# Exercise description:
In the rows below, swap every "screenshot" for "screen capture" and rewrite them with nothing else changed. Leave the pictures out of your version.

# Collection entries:
:::::

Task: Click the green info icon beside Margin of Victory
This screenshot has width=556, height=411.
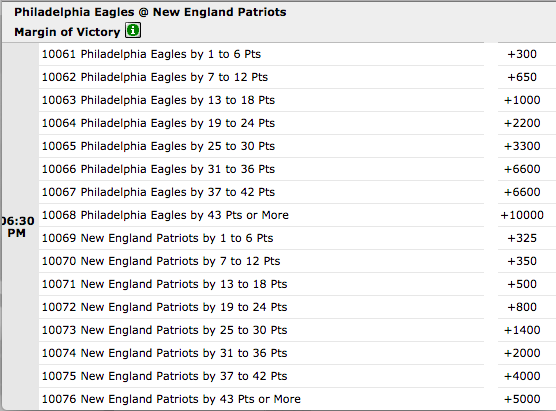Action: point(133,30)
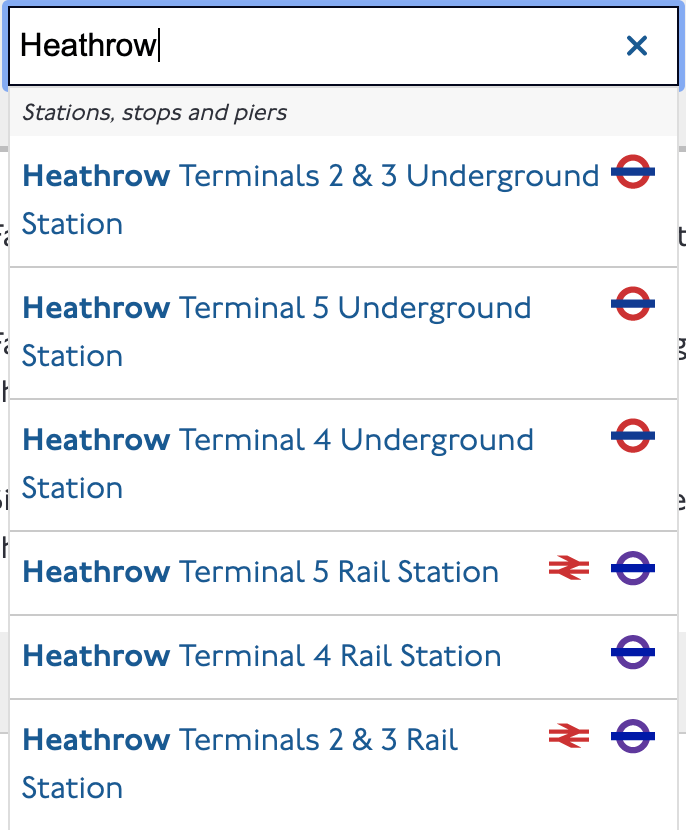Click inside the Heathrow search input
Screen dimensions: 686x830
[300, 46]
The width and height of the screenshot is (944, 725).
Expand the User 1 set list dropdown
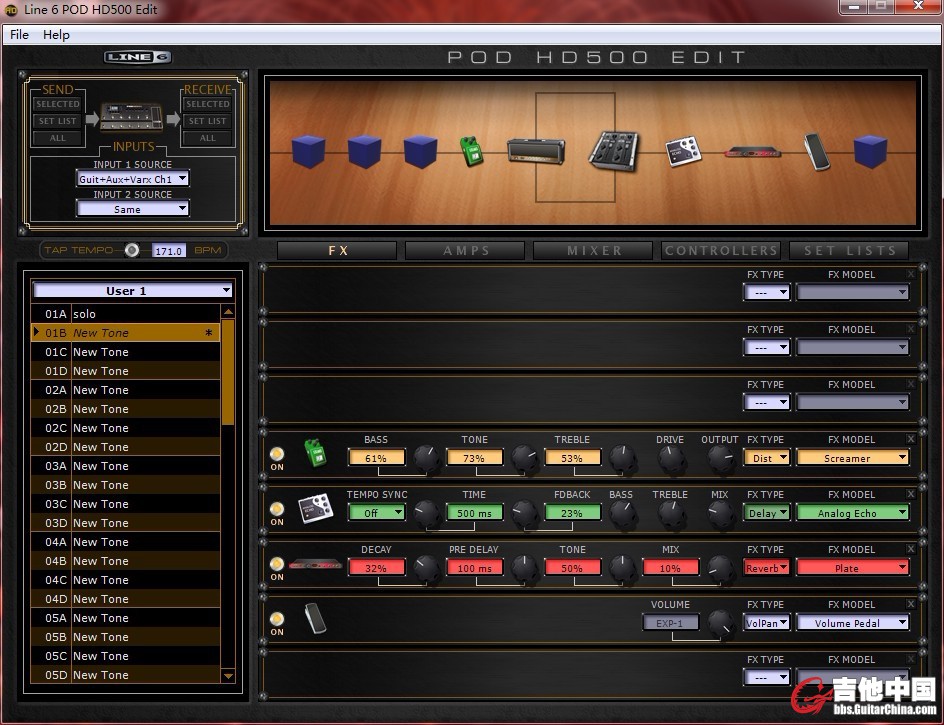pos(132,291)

:::::

# Answer:
Task: Click the green info icon beside Margin of Victory
This screen capture has width=556, height=411.
Action: point(133,30)
Click inside the Heathrow search input
Screen dimensions: 686x830
[300, 46]
The width and height of the screen capture is (944, 725).
Expand the User 1 set list dropdown
pos(132,291)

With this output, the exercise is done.